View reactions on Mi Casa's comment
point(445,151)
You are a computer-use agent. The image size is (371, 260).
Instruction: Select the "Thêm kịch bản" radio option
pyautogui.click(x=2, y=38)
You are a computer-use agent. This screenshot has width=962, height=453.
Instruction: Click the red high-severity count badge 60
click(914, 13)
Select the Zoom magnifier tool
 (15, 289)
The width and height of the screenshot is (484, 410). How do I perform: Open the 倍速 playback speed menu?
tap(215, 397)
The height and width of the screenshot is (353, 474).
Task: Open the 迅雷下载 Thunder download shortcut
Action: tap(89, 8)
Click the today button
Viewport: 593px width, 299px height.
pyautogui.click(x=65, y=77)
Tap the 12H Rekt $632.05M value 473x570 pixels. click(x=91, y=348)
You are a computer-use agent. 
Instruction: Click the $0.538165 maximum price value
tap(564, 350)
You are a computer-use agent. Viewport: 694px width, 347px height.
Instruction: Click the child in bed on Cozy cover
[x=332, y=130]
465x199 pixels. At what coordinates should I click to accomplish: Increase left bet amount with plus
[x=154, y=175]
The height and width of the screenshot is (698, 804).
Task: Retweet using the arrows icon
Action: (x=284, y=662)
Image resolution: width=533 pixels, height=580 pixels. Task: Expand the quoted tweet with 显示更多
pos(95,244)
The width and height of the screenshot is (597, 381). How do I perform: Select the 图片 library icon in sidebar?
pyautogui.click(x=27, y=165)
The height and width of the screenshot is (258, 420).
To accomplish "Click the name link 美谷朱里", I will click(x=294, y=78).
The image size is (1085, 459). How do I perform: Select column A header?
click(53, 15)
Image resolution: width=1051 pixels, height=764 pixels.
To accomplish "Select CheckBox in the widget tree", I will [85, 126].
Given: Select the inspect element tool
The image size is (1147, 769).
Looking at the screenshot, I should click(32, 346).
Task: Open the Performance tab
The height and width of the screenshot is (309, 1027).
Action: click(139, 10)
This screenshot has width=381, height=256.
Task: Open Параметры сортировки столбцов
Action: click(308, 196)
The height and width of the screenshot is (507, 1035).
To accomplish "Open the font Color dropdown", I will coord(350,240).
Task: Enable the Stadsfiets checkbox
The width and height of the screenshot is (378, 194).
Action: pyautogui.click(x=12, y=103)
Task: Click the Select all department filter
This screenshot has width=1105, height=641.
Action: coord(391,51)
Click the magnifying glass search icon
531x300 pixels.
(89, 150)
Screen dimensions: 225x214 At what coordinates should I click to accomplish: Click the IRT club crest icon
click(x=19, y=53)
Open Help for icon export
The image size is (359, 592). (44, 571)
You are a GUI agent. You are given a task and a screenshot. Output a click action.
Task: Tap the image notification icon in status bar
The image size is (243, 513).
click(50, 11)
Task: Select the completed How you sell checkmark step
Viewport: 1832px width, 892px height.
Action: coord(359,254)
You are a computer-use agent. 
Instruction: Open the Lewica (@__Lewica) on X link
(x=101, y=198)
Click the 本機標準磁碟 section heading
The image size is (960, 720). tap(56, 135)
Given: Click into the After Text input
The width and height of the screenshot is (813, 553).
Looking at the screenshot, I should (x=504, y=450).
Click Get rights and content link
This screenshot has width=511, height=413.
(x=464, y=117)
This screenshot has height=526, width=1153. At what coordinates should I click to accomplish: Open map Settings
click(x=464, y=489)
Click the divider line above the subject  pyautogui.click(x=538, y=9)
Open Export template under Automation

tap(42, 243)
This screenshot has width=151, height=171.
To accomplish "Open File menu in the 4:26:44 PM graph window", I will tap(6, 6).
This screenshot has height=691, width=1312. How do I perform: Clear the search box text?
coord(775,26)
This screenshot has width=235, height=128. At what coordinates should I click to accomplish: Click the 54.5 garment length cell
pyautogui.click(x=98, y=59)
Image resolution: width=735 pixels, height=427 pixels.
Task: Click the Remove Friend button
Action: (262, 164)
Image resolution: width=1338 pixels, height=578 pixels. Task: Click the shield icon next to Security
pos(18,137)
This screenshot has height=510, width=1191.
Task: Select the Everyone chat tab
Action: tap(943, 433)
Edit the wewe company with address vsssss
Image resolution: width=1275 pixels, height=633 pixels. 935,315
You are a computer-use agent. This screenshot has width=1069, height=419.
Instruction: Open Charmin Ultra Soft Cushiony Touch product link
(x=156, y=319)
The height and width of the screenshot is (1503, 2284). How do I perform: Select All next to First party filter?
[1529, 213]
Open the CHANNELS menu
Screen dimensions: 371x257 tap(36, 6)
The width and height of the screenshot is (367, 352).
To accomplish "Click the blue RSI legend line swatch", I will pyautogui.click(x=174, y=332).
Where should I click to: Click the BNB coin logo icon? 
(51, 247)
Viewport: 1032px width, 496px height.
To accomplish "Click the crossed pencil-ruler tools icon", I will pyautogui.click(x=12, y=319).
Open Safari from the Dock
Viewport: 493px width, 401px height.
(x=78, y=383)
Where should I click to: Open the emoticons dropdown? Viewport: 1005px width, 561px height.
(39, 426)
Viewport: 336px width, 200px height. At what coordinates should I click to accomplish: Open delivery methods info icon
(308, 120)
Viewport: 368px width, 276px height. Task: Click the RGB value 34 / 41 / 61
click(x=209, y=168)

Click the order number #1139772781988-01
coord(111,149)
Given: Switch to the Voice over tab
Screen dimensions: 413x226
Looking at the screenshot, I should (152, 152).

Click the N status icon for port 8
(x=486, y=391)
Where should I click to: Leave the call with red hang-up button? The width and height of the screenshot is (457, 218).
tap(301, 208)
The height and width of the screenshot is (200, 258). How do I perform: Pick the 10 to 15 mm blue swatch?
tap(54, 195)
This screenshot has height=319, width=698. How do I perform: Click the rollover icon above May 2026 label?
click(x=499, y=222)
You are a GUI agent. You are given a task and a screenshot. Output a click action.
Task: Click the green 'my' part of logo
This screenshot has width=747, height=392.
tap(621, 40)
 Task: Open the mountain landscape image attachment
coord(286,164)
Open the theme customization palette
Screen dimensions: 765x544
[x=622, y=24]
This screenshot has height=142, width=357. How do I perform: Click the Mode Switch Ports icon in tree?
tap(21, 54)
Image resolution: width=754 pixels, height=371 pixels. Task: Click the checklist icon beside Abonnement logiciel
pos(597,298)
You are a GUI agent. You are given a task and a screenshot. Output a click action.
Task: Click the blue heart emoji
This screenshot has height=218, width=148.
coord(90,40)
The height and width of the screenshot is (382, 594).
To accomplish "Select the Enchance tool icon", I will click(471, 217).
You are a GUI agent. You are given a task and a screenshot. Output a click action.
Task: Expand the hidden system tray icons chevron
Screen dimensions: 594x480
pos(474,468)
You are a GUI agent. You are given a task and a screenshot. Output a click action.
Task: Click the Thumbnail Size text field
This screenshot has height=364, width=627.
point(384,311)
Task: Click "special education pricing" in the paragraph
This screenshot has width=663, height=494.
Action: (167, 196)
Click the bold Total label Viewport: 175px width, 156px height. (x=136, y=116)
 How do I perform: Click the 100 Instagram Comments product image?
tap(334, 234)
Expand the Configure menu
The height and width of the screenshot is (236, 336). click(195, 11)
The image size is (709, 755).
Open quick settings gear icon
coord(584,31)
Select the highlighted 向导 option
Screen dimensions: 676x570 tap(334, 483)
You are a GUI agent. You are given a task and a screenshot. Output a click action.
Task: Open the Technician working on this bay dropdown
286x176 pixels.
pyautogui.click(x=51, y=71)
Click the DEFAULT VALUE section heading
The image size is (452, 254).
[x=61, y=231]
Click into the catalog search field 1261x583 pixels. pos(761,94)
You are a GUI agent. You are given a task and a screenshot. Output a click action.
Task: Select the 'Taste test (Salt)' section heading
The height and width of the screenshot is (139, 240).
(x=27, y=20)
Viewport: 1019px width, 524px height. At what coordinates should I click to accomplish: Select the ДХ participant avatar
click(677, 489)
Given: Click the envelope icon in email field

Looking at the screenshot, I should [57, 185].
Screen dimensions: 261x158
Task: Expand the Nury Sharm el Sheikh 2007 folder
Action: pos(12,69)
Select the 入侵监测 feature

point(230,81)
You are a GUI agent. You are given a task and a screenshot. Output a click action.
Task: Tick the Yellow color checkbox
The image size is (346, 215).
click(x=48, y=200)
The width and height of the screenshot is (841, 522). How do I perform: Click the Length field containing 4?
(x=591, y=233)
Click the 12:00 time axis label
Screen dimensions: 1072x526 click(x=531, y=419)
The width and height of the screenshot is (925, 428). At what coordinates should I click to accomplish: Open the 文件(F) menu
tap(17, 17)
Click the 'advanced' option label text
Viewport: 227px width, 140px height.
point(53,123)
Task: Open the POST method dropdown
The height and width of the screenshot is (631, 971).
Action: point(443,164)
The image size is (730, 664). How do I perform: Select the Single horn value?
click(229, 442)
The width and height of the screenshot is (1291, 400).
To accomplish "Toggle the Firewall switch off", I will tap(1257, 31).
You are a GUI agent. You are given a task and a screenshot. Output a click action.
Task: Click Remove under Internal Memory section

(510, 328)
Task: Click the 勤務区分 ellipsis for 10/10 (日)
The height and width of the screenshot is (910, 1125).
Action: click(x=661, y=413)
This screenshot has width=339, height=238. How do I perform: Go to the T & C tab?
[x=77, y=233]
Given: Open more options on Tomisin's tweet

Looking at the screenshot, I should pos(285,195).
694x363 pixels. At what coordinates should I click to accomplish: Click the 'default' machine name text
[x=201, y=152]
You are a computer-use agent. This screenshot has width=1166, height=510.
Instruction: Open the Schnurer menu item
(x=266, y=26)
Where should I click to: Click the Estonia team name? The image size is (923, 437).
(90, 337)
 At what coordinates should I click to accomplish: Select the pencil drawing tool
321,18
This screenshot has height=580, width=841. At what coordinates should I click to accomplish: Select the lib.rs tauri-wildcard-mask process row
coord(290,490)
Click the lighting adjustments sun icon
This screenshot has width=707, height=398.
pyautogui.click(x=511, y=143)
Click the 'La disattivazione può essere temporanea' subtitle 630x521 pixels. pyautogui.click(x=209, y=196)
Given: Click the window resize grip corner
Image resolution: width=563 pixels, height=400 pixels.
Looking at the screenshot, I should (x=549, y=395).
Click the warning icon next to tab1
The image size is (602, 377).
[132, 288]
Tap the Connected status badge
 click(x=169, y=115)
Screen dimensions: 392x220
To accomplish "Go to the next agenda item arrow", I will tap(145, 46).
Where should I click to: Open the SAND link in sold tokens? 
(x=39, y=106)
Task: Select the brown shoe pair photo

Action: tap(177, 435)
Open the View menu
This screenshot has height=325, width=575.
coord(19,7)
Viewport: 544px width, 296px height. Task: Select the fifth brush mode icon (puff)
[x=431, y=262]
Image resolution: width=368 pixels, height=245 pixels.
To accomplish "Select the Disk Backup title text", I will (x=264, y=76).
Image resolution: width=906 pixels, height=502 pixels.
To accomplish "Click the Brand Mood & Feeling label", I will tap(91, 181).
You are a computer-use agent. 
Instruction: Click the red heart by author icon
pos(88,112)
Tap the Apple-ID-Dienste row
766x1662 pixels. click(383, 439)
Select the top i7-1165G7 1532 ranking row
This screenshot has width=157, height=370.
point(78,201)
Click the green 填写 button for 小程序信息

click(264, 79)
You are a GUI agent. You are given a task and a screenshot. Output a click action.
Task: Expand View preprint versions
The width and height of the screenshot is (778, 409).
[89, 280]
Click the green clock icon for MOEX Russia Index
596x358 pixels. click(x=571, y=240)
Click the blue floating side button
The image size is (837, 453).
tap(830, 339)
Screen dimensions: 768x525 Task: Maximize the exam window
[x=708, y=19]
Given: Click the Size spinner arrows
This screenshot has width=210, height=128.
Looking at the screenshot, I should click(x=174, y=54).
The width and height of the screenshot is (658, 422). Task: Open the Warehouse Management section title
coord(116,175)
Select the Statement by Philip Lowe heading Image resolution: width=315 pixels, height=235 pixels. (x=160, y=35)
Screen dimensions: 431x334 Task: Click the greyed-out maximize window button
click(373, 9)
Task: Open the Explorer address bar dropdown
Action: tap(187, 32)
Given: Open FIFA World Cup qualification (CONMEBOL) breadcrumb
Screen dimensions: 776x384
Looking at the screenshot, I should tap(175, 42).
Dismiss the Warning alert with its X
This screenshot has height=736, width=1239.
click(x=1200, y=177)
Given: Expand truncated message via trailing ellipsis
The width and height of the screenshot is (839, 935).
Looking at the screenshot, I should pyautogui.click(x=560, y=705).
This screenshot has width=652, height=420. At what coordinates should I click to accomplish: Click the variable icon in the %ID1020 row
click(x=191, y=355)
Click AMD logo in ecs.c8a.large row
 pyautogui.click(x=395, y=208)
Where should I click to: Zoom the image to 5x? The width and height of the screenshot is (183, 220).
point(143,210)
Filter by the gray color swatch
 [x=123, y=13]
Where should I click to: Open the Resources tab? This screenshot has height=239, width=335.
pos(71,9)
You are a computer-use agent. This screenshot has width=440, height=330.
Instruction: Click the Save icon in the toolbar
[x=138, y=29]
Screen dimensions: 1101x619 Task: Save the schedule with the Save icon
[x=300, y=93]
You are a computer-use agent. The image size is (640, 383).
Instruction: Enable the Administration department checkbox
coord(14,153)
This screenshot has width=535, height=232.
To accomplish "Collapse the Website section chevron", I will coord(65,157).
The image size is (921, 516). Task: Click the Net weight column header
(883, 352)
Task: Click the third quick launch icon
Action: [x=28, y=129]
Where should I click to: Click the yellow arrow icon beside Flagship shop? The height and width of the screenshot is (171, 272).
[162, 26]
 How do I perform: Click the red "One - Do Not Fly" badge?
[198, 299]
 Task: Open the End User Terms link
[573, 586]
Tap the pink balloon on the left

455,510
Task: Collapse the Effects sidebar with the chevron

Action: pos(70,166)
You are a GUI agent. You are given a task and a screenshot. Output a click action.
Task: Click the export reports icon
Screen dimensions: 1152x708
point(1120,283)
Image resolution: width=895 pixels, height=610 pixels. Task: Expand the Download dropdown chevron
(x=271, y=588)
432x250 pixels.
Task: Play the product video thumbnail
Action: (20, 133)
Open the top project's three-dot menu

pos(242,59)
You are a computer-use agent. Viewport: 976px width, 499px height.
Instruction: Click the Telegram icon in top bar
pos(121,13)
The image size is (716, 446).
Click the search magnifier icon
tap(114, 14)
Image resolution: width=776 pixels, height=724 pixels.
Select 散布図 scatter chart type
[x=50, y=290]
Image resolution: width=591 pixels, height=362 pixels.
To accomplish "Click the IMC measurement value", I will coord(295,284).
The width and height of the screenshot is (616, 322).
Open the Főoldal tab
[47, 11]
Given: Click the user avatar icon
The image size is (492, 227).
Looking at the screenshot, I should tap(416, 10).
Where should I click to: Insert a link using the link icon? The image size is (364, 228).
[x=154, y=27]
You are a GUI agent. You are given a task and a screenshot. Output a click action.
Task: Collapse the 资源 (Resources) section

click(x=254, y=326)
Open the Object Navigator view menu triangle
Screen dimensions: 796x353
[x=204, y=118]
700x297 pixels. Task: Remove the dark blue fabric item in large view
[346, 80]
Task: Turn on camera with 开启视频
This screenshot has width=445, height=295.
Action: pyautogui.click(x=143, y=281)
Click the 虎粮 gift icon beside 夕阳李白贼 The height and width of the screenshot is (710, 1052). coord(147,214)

Task requirements:
Write out exactly the lines above from the line with "Instruction: Open the Lewica" through the line with "The width and height of the screenshot is (367, 352).", both of them included, and leave out all other lines.

Solution to this task:
Instruction: Open the Lewica (@__Lewica) on X link
(x=101, y=198)
Click the 本機標準磁碟 section heading
The image size is (960, 720). tap(56, 135)
Given: Click into the After Text input
The width and height of the screenshot is (813, 553).
Looking at the screenshot, I should (x=504, y=450).
Click Get rights and content link
This screenshot has width=511, height=413.
(x=464, y=117)
This screenshot has height=526, width=1153. At what coordinates should I click to accomplish: Open map Settings
click(x=464, y=489)
Click the divider line above the subject  pyautogui.click(x=538, y=9)
Open Export template under Automation

tap(42, 243)
This screenshot has width=151, height=171.
To accomplish "Open File menu in the 4:26:44 PM graph window", I will tap(6, 6).
This screenshot has height=691, width=1312. How do I perform: Clear the search box text?
coord(775,26)
This screenshot has width=235, height=128. At what coordinates should I click to accomplish: Click the 54.5 garment length cell
pyautogui.click(x=98, y=59)
Image resolution: width=735 pixels, height=427 pixels.
Task: Click the Remove Friend button
Action: (262, 164)
Image resolution: width=1338 pixels, height=578 pixels. Task: Click the shield icon next to Security
pos(18,137)
This screenshot has height=510, width=1191.
Task: Select the Everyone chat tab
Action: tap(943, 433)
Edit the wewe company with address vsssss
Image resolution: width=1275 pixels, height=633 pixels. 935,315
You are a computer-use agent. This screenshot has width=1069, height=419.
Instruction: Open Charmin Ultra Soft Cushiony Touch product link
(x=156, y=319)
The height and width of the screenshot is (1503, 2284). How do I perform: Select All next to First party filter?
[1529, 213]
Open the CHANNELS menu
Screen dimensions: 371x257 tap(36, 6)
The width and height of the screenshot is (367, 352).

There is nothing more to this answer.